■ **Exercise instructions**
Every line holding "green" should be copied from the records below.

:: Given data

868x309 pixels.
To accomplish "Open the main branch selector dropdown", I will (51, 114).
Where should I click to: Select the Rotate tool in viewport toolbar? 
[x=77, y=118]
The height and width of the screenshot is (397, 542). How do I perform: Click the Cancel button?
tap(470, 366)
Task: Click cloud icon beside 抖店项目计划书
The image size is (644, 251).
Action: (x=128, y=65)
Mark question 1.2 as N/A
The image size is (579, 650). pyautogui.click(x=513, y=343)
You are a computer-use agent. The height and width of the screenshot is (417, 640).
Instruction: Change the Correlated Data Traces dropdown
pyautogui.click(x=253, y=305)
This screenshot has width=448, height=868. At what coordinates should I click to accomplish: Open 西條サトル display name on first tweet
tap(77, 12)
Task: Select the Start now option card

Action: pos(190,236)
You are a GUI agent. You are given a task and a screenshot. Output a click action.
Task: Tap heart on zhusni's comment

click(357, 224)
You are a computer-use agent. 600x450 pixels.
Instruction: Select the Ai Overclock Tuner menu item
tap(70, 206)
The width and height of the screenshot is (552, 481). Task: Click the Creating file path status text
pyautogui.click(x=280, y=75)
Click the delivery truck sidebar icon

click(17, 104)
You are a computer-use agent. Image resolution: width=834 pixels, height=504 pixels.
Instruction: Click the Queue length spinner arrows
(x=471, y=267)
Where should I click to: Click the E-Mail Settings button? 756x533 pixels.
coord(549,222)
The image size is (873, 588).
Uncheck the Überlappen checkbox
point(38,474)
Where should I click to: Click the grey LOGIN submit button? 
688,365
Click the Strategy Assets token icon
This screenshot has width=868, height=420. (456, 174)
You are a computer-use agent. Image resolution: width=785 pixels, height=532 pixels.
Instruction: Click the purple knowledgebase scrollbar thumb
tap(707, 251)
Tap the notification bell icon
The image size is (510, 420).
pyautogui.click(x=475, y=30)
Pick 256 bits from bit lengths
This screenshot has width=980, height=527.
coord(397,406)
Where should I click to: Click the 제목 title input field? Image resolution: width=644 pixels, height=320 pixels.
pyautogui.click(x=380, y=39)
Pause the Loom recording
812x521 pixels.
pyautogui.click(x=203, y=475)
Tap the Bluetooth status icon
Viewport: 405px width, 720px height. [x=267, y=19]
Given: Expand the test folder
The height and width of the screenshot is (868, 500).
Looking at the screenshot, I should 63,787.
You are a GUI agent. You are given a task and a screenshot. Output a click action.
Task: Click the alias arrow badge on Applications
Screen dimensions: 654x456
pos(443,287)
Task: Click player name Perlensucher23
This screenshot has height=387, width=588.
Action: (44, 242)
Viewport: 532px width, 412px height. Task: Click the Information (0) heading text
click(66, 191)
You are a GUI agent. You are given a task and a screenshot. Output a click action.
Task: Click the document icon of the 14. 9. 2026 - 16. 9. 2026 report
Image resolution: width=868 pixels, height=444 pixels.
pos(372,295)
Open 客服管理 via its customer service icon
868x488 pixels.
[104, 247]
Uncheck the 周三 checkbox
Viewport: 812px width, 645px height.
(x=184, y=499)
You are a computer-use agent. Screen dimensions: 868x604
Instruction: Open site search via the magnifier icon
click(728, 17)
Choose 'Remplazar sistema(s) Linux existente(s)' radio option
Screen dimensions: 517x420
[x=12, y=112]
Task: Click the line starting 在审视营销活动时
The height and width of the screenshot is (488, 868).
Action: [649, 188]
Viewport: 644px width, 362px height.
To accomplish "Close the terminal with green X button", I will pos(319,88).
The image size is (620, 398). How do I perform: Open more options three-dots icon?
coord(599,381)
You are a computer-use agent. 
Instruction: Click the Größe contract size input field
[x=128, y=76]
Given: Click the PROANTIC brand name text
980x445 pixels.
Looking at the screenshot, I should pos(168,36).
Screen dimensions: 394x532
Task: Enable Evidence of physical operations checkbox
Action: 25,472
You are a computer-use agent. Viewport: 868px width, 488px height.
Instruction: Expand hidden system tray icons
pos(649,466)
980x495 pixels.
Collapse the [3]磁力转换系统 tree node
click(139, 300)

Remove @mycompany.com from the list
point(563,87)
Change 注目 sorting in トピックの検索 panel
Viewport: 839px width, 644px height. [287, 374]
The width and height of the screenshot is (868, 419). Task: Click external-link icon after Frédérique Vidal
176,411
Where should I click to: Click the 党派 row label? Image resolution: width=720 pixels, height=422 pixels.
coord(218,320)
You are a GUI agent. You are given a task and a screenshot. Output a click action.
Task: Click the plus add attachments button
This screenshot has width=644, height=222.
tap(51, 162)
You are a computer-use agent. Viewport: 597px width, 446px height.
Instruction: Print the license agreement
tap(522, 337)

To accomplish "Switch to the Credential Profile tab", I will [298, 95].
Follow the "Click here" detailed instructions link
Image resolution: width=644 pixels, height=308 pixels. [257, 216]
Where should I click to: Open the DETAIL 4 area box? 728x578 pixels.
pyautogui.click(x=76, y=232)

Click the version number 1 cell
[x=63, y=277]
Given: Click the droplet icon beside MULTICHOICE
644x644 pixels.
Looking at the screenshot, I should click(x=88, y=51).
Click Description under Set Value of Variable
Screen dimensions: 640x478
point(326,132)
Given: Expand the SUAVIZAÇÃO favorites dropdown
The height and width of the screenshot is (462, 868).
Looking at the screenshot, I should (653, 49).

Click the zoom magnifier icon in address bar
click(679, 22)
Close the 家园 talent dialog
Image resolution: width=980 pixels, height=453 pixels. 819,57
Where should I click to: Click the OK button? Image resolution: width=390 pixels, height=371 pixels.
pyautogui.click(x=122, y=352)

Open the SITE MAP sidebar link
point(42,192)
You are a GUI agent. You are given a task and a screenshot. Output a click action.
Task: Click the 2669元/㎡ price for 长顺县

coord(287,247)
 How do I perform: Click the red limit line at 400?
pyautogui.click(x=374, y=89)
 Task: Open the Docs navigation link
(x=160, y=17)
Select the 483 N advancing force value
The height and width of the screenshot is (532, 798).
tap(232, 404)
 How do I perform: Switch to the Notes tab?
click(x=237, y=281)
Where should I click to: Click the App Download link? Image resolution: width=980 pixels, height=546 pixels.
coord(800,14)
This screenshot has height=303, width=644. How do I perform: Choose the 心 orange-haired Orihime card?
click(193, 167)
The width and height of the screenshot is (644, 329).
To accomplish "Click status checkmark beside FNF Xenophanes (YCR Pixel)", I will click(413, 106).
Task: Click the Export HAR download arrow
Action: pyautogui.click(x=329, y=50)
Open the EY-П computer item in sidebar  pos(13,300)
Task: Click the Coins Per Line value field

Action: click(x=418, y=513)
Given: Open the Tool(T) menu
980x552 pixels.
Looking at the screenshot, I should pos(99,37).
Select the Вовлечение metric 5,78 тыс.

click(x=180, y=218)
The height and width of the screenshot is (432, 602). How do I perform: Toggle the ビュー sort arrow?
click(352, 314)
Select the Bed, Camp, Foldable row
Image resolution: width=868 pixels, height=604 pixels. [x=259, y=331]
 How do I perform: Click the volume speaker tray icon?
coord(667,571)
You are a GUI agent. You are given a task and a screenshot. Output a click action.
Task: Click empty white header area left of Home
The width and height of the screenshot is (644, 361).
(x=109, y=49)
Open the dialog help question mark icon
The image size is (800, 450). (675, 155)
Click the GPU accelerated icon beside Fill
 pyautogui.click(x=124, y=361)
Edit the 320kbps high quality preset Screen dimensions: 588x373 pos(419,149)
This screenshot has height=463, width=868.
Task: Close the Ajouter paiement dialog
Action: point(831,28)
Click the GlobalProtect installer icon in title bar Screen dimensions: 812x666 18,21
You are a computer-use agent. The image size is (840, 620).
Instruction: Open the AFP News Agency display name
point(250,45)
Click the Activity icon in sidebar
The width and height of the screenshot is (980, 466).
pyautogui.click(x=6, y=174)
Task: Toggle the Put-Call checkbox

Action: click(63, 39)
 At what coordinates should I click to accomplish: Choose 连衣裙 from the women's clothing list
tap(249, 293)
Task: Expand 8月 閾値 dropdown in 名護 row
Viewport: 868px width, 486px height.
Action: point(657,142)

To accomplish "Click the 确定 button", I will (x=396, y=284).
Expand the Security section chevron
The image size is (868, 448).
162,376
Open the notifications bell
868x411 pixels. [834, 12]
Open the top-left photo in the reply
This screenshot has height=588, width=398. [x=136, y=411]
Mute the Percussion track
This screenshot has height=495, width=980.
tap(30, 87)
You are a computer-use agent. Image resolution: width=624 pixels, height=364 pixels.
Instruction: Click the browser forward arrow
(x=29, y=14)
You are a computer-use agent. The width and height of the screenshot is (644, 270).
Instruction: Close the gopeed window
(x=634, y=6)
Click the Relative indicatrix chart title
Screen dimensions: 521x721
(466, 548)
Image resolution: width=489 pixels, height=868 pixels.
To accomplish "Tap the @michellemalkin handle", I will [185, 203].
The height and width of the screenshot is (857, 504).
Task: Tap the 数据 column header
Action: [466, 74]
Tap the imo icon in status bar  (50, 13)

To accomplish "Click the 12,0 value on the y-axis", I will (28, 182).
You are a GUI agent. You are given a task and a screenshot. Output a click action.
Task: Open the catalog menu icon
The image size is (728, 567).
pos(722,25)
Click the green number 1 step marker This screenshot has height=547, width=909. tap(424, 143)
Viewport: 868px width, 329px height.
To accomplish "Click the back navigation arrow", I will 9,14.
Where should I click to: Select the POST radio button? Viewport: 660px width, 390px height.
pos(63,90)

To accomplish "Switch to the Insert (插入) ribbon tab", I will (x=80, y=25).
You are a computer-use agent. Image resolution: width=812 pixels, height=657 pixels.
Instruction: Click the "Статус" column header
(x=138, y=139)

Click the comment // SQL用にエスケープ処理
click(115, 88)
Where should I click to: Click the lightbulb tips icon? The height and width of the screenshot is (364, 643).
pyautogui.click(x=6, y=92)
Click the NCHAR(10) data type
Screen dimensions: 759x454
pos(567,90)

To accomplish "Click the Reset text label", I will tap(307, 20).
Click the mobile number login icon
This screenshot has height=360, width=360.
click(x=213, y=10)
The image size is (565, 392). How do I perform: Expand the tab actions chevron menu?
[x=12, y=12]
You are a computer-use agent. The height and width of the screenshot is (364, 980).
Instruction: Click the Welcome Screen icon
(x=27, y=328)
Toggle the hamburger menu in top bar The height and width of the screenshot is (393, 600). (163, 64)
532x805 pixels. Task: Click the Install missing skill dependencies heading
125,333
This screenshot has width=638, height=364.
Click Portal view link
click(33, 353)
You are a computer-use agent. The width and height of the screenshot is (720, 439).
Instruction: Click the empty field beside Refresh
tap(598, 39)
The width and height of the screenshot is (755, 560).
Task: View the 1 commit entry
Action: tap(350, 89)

::::

■ **Written solution**
To accomplish "Close the terminal with green X button", I will pos(319,88).
Click the green number 1 step marker This screenshot has height=547, width=909. tap(424, 143)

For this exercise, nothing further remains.